Every hand, or nearly every hand, went up.

“If you like asking other people for help, keep your hand up.”

Almost every hand went back down.

“As you can see, people like helping you. When you ask for help, you’re making them feel good, even if you don’t like asking.”

I’ve genuinely forgotten the rest of the presentation but I won’t forget that.

@morganth With respect, I disagree. Most people don't like helping people, they like being thought of as people who like helping people. Most people don't like asking for help, though, that is true. One of the many reasons that people don't like asking for help is that, when one does, one sees that people don't want to help, they want to be thought of as people who help if asked. They can get the satisfaction of being thought of as people who help without the inconvenience of helping so long as nobody asks them. It is the rare person who, when asked, actually helps enthusiastically. Note that this is, in my experience, when asking for the first time, I do my best not to ask people for help, let alone ask for help often. @Tamasg
@Tech Singer You also have to keep in mind that the speaker was addressing a specific audience. People who go to seminars and are into self-improvement are often the givers who want to make the world a better place. They tend to give more than take, which may not be typical of everyone. So when the speaker asked that question, the result is not surprising. If you were to ask a different group of people, you may get different results.

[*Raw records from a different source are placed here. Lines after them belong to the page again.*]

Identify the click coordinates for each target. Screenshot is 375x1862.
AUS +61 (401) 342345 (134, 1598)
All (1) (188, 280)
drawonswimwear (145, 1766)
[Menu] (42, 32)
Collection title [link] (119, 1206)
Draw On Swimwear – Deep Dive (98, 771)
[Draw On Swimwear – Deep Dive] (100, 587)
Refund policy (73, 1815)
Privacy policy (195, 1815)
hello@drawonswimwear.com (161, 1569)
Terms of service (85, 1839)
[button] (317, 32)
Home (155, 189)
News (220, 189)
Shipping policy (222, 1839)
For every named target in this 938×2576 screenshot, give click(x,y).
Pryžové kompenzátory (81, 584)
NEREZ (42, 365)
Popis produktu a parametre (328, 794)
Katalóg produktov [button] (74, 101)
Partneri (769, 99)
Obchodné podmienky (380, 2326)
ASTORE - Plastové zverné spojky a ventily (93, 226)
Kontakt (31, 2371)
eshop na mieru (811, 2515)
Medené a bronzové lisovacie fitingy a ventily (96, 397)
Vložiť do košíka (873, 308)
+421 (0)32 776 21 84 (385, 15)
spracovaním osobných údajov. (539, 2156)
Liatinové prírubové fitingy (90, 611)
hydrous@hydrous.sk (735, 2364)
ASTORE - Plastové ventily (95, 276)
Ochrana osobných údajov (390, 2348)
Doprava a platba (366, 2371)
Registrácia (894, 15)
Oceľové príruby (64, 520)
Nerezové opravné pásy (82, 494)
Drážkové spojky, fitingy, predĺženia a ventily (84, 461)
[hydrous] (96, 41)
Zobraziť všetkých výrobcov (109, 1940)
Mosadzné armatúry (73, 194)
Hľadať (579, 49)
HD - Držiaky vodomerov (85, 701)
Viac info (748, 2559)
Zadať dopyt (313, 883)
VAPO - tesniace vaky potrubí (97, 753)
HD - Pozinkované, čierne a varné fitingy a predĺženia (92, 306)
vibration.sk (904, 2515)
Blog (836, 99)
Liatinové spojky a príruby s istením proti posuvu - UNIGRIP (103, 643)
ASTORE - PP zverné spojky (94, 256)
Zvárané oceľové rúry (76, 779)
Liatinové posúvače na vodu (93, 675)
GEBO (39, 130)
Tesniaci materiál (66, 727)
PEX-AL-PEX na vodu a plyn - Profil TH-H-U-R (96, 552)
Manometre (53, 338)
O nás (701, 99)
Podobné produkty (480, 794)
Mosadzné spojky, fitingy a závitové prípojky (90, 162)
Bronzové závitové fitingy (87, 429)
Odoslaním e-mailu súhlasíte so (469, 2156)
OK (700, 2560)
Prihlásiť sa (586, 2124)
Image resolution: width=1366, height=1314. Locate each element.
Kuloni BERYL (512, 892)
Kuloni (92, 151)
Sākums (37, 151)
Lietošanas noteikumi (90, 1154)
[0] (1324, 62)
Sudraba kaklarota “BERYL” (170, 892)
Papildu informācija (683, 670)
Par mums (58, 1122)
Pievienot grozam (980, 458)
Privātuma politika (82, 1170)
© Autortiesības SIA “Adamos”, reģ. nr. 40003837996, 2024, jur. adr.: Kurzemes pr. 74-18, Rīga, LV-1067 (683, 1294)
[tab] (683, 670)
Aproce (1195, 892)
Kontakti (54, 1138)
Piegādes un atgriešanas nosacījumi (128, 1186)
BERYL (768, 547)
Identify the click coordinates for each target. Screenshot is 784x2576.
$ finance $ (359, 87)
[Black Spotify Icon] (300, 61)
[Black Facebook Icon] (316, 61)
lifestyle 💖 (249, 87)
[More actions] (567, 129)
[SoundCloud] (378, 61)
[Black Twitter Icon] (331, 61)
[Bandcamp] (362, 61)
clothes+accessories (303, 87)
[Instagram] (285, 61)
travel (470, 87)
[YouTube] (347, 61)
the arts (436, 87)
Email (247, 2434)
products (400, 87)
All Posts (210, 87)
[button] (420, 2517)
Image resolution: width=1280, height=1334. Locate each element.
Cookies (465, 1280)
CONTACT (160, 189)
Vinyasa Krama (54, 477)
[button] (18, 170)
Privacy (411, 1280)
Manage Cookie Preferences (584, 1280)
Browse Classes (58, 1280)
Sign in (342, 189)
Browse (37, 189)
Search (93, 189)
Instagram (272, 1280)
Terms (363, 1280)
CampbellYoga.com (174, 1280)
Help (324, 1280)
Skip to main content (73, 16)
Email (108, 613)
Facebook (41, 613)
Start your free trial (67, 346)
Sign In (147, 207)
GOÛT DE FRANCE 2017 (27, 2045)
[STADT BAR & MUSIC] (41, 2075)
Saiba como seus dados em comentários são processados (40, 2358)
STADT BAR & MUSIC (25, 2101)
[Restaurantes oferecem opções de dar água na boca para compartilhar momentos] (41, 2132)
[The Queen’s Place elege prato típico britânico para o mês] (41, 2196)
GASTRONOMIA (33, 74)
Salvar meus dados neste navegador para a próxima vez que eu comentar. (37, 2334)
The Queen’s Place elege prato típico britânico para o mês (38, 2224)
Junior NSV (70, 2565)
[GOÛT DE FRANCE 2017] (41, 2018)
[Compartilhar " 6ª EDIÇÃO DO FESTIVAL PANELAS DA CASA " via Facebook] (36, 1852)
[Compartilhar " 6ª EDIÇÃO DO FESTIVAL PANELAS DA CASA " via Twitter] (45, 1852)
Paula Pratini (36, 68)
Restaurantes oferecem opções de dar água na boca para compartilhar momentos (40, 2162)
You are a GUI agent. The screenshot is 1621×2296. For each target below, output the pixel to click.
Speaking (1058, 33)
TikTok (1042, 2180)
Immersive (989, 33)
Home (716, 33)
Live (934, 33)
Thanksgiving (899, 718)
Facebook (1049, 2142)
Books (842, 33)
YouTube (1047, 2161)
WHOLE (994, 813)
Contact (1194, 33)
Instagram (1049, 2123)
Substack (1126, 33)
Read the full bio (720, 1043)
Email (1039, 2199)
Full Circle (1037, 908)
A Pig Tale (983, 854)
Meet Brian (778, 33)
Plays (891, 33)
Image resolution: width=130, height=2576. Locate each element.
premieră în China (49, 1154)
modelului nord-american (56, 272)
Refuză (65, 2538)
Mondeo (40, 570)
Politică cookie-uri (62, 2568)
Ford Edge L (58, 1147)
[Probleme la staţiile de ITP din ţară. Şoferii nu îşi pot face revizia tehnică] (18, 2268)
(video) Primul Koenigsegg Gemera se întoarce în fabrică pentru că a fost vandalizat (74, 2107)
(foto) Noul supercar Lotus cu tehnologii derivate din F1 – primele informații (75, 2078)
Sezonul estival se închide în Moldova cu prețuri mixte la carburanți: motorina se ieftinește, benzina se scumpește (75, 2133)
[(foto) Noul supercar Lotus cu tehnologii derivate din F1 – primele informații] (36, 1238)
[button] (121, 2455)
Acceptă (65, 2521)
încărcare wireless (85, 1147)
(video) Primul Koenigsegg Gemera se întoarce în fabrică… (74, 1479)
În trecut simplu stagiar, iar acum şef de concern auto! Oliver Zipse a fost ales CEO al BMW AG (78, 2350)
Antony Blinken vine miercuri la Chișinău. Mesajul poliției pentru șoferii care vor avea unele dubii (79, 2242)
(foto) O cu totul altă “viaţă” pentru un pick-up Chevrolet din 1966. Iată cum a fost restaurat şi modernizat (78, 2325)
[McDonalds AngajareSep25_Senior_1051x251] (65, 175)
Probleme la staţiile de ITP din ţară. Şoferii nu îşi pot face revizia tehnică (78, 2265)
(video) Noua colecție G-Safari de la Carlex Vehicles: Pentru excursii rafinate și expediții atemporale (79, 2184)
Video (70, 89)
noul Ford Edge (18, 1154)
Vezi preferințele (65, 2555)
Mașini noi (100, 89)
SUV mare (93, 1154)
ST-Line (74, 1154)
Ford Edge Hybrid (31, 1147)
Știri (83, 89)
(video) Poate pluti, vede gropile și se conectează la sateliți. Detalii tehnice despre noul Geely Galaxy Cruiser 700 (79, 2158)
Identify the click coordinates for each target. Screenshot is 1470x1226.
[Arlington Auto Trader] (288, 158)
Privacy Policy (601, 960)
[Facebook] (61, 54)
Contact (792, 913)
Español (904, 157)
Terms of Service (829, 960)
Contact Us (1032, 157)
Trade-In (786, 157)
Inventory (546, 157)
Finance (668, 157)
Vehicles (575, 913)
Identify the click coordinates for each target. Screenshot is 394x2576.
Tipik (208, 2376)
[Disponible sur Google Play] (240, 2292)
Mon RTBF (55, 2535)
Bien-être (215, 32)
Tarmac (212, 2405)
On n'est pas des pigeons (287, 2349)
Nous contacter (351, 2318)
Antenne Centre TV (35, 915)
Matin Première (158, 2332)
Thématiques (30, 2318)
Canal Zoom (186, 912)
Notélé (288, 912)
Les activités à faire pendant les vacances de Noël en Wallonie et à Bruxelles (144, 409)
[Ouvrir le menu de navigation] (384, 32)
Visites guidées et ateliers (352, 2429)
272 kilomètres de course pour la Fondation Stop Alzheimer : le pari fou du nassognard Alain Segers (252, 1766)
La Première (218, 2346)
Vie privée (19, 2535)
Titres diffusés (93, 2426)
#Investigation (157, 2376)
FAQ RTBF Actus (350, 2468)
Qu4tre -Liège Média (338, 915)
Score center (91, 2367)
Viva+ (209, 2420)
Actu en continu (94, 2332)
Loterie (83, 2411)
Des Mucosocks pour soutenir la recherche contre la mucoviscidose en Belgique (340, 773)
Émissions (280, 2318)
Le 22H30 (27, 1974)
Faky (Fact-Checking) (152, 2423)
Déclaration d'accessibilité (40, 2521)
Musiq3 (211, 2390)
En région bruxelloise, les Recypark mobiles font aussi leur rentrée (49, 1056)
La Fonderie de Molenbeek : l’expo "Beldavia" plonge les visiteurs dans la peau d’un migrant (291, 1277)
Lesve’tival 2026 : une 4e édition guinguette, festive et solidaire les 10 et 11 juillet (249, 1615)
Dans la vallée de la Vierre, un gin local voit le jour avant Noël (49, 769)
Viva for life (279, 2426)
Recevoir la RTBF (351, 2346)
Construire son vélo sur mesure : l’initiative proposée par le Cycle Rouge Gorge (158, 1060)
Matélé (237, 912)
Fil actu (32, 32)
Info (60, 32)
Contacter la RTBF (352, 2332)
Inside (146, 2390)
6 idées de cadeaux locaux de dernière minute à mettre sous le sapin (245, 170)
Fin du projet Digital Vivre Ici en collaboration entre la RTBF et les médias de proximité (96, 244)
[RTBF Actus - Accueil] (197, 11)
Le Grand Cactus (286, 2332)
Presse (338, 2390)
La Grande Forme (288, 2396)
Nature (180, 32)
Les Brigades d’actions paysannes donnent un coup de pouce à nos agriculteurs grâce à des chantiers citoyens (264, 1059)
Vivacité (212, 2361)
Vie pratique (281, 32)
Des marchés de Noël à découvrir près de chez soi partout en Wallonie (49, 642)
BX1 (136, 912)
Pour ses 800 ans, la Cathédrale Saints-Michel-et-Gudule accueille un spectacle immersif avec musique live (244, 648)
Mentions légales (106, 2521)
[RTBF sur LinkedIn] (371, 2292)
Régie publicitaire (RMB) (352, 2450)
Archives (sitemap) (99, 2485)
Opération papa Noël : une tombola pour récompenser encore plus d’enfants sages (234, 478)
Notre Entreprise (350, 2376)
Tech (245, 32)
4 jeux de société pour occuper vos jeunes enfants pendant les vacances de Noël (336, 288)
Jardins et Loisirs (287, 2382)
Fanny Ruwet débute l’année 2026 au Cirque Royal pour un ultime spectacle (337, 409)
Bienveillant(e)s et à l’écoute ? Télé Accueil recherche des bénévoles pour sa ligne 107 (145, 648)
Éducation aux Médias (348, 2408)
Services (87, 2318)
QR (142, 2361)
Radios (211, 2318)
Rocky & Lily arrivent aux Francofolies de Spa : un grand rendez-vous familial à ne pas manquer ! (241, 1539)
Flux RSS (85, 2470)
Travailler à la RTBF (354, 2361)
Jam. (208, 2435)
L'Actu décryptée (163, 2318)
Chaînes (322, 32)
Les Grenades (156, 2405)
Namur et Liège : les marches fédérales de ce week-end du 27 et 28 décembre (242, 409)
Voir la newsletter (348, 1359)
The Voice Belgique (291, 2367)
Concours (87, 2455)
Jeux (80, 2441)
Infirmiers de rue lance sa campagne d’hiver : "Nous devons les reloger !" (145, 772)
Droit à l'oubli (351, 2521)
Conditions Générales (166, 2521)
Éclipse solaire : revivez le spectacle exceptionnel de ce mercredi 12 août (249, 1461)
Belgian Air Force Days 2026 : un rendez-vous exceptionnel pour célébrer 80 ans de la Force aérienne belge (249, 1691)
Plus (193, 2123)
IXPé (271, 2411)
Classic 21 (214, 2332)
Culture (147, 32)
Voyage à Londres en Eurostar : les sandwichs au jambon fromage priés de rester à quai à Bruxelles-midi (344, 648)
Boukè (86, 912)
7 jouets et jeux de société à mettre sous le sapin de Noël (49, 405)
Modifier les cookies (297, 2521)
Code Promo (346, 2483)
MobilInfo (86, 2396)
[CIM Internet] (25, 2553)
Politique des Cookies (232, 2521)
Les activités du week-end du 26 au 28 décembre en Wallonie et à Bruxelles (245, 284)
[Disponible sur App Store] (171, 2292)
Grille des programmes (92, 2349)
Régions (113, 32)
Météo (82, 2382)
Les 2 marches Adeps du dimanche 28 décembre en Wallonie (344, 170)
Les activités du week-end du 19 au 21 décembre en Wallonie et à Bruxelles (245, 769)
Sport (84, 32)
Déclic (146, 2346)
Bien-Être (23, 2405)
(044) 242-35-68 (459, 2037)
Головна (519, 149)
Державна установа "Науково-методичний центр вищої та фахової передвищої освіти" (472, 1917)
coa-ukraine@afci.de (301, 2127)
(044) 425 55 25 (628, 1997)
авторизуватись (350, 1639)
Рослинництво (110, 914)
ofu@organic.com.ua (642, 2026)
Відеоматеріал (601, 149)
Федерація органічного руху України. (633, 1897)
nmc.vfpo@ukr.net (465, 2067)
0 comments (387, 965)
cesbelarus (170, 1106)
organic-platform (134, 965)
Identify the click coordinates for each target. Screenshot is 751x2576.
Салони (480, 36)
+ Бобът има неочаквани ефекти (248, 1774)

In my experience, certain communities are exactly like you described, but there are also communities that are exactly like @morganth described.
@scott That's certainly possible. I was not considering anything about the talk @morganth attended only because I knew nothing about it, it might have been a work/corporate seminar, one for a particular group, something at a conference... I just saw it off the boost, as it were. It's very possible that other people would have answered the question differently. Having said that, it's worth keeping in mind that many people would answer that they wanted to help, only to be seen as giving that answer in any group. There is still, I'm pleased to say, a social stigma to saying "I'm in it for myself and not interested in anyone else, make what you want to of that". That has lessened recently, but it hasn't yet disappeared.
@Tech Singer True. Too many people pretend to be whatever makes them look good. But if we roll back the assumption that everyone would be willing to help you, I think the speaker still has a point. The people who genuinely want to help you are happy to help, but most of us push them away, either because we don't believe they really mean it or we don't want to inconvenience them. Close members of your family and perhaps your best friends, for example, might be more than willing to help you out if you asked. Other people, typically not so much, except perhaps in certain circumstances, like a natural disaster.